Does the Tooth Fairy Travel Around the World?

Few things are more exciting to a child than losing his or her first tooth and leaving it under a pillow for the tooth fairy to find. During the night, the tooth fairy swaps the tooth and leaves money behind.
Of course, the tradition varies slightly from home to home in English speaking countries—some families leave several dollars behind while others leave only a few spare coins. Some children make pillows especially for the tooth fairy, and it features a small pocket on the front for the tooth. Some tech-savvy parents even have their children interact with the "real" tooth fairy over Twitter.

The tooth fairy, like Santa Claus, is steeped in tradition and mythology. Have you ever wondered if the tooth fairy tradition is spread worldwide?

Here's a quick look at the tooth fairy's role to children around the world.

The Tooth Fairy in England
Interestingly enough, the tooth fairy is a recent North American tradition, despite its timeless nature. The first printed appearance of the tooth fairy actually occurred in Franklin, OH, in 1927, as part of a three-act play for children.

However, the rituals surrounding the tooth fairy reach much further back.
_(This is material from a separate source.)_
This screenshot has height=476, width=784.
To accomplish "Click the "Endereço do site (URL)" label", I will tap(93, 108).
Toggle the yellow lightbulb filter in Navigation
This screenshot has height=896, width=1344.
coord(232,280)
According to researcher B.R. Townend, every human culture has a tooth disposal tradition.

For example, children in England during the Middle Ages burned their baby teeth to save them from struggle in the afterlife. If they didn't burn their teeth, they would spend an eternity searching for the missing teeth. Many also believed this kept witches from obtaining the teeth and using them for demonic possession.

Currently, the English have adopted the modern tooth fairy tradition. According to polls conducted by MyVoucherCodes, Children in Cambridge receive an average of £5 ($8.92) per tooth.

The Tooth Fairy in Spain
The tooth fairy tradition is widespread among Spanish cultures; however, instead of a fairy, Ratoncito Perez (Raton Perez) is a mouse which exchanges the teeth for gifts.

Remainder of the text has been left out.